A not so happy ending
By Scott Sumner
At first glance, this looks like a win for housing regulation in Santa Monica:
In March 2014, Wilshire Skyline settled a lawsuit with a group of tenants who had sued alleging harassment. The residents had claimed that the owners were trying to push them out to rent the units at higher rates. . . .
The owners and management company agreed to receive training in fair housing practices, adopt written policies for making repairs, and halt the practice of offering commissions to employees who persuaded tenants to move out.
So far so good. But then this happened:
Then, less than one year later, in February 2015, the owners invoked the Ellis Act, a state law that allows owners to boot tenants from a rent-controlled building in order to take the building off the rental market.
It will be converted into an office building:
As part of the renovation, the three-story building at 1305 Second Street will be retrofitted for earthquakes, its brick facade and decorative cornice and corbel details will be restored, and a deck area will be added on the roof. . . .
A recent study looking at housing in San Francisco found that not only does rent control make a city as a whole worse off, it even makes the renters in a city worse off:
Rent control appears to help affordability in the short run for current tenants, but in the long-run decreases affordability, fuels gentrification, and creates negative externalities on the surrounding neighborhood.

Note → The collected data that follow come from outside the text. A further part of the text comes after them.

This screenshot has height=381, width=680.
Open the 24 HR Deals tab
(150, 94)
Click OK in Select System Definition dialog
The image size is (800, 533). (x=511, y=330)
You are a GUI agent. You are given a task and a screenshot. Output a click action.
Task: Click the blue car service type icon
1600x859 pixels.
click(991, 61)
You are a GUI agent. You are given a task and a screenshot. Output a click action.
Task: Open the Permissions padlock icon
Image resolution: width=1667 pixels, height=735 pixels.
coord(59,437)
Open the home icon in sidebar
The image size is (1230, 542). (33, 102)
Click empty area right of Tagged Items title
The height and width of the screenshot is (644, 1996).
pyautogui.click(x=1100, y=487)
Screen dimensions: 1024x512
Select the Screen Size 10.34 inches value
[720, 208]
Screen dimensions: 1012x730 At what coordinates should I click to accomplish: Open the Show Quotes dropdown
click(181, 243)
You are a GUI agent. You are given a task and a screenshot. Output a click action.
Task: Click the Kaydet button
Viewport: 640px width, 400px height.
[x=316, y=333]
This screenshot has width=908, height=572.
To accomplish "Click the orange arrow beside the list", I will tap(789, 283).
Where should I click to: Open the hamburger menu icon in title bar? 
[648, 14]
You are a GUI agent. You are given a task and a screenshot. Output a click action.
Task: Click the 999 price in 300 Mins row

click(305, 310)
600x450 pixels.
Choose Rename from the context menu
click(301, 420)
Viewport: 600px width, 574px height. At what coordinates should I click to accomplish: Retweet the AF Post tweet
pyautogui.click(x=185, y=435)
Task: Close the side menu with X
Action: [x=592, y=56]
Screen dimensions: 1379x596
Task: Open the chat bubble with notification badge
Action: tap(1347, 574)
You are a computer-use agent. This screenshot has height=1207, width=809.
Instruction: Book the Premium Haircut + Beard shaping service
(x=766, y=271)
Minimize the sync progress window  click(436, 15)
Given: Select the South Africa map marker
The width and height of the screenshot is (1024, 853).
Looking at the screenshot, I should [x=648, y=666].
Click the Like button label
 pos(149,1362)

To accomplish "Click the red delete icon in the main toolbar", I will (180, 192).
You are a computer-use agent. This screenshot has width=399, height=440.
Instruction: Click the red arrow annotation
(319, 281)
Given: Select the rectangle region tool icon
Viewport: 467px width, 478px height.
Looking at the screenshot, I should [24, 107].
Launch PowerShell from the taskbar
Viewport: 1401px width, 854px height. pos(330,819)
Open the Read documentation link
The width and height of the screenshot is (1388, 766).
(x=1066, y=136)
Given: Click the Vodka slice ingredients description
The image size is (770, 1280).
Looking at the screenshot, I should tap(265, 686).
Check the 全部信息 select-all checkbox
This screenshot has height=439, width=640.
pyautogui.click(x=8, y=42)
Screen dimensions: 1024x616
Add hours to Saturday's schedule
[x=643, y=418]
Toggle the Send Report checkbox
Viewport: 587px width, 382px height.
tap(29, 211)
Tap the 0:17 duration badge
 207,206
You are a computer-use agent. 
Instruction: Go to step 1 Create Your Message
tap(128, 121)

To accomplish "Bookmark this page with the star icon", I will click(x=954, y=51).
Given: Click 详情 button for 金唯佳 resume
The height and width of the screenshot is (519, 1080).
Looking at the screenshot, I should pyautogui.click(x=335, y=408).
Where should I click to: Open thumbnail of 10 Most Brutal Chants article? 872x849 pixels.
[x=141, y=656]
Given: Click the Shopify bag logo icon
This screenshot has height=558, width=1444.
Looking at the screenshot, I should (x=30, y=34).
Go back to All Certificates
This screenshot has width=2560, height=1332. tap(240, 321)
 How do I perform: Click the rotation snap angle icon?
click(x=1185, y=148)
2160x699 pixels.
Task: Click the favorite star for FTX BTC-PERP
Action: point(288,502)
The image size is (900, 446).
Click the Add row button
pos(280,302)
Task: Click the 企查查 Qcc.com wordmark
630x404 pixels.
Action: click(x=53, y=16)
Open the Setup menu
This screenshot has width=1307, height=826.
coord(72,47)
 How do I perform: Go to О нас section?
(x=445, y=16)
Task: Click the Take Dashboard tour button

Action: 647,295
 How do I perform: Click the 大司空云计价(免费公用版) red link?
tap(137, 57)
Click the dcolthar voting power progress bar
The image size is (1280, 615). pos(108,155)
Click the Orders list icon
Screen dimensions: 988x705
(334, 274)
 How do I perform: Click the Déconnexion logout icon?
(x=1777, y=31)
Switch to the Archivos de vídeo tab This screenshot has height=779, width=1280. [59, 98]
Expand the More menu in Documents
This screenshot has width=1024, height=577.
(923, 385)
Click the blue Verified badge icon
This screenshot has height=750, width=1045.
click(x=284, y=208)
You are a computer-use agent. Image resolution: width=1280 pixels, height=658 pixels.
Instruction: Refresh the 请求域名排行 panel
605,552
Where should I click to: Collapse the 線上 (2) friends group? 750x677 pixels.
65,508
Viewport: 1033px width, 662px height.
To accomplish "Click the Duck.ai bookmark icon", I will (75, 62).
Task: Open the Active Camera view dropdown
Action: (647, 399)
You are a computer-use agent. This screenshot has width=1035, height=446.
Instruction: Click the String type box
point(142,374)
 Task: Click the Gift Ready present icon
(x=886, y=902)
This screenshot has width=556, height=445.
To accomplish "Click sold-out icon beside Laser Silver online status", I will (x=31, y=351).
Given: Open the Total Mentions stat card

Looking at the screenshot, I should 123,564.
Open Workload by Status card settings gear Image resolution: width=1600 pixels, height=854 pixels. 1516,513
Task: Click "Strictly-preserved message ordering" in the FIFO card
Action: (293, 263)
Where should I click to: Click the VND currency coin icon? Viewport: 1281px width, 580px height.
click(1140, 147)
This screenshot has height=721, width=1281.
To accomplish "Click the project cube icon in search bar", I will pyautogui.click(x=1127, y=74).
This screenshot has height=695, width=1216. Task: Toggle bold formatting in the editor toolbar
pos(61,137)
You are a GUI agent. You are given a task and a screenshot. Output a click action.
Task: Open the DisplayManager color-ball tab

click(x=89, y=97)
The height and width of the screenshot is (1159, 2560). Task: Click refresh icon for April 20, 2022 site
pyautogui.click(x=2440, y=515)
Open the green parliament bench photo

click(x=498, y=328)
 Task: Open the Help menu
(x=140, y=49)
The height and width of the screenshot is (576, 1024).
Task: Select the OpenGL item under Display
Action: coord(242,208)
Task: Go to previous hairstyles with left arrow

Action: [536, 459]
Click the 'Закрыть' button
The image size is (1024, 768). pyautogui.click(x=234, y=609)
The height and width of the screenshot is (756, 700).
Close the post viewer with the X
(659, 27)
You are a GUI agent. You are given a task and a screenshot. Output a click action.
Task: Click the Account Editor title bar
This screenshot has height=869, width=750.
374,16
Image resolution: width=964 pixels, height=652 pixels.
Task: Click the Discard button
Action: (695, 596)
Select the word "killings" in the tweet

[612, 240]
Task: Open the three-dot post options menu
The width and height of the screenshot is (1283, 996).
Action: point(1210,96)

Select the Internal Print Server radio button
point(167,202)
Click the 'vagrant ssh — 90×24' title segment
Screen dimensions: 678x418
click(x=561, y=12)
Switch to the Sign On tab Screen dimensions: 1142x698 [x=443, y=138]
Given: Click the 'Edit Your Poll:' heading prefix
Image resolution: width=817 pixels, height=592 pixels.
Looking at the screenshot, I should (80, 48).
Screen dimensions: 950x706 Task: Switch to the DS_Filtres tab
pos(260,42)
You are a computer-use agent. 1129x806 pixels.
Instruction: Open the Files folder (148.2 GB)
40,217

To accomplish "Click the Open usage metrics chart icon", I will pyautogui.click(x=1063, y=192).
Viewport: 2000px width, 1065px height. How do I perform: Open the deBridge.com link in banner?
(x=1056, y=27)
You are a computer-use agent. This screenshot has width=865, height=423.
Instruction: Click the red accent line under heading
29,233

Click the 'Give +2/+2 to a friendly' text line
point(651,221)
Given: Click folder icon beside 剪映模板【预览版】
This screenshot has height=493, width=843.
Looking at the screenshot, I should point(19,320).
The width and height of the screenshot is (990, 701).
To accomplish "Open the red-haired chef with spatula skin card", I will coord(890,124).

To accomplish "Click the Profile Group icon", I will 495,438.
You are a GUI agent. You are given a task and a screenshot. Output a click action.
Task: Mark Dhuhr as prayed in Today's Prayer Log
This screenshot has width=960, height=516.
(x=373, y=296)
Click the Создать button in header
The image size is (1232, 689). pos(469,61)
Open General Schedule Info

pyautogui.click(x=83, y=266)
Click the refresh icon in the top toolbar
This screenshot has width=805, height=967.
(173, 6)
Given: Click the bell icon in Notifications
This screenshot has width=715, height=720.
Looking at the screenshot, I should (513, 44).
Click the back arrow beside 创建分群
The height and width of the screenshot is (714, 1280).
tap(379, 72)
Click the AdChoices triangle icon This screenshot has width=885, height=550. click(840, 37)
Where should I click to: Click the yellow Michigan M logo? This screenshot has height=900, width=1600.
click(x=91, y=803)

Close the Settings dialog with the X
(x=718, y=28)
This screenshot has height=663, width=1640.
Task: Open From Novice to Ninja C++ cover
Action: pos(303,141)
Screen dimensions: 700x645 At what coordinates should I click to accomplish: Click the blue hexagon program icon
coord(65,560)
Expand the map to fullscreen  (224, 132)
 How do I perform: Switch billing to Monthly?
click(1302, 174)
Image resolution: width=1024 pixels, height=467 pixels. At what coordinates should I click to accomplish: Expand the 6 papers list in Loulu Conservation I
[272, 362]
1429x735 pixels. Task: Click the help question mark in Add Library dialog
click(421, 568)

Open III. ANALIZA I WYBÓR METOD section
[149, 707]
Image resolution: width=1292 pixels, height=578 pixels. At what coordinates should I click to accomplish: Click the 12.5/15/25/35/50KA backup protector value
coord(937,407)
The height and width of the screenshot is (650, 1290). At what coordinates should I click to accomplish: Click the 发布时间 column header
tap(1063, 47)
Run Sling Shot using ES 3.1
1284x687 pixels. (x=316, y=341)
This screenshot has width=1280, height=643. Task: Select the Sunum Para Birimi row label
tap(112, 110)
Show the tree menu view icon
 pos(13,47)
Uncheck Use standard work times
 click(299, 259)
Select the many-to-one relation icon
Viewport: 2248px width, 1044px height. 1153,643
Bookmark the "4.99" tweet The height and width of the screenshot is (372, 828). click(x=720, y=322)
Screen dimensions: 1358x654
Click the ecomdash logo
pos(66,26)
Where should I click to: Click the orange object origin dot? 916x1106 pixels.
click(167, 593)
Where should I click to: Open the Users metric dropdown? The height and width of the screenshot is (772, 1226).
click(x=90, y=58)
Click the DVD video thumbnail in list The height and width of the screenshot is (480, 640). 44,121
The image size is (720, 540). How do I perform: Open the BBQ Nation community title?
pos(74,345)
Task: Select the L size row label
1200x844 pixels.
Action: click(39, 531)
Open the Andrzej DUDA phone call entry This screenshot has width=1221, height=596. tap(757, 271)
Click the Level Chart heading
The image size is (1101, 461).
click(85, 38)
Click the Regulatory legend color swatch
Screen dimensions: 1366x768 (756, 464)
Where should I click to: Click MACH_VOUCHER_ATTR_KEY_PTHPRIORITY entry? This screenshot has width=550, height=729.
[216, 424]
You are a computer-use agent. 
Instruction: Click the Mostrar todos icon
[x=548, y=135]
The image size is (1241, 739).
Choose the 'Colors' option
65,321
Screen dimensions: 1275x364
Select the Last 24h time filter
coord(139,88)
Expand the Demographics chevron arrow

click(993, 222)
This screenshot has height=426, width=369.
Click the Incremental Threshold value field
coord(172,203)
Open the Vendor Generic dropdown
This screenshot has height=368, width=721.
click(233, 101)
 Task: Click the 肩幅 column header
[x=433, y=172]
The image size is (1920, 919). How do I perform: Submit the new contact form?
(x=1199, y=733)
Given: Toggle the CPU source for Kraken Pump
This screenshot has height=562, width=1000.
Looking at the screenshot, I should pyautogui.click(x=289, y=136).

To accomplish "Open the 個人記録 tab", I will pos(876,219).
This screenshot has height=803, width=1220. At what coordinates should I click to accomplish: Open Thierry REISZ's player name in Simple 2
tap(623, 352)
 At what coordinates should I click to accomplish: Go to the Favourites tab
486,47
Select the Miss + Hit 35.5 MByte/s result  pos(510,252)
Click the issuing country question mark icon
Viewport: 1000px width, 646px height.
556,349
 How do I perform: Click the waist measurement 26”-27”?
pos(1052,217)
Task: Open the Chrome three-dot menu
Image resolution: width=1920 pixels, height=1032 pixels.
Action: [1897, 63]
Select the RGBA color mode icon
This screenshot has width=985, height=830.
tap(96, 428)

PS. It’s sad to see a respectable publication like The New Republic carrying an article defending rent control. This is not like the widely debated minimum wage laws. As Paul Krugman pointed out, there really isn’t any respectable argument for rent controls:
[E]conomists, on both the left and the right, tend to disagree. As Paul Krugman wrote in the New York Times in 2000, rent control is “among the best-understood issues in all of economics, and—among economists, anyway—one of the least controversial”. Economists reckon a restrictive price ceiling reduces the supply of property to the market. When prices are capped, people have less incentive to fix up and rent out their basement flat, or to build rental property. Slower supply growth exacerbates the price crunch. And those landlords who do rent out their properties might not bother to maintain them, because when supply and turnover in the market are limited by rent caps, landlords have little incentive to compete to attract tenants. Rent controls also mean that landlords may also become choosier, and tenants may stay in properties longer than makes sense. And some evidence shows that those living in rent-controlled flats in New York tend to have higher median incomes than those who rent market-rate apartments. That may be because wealthier households may be in a better position to track down and secure rent-stabilised properties.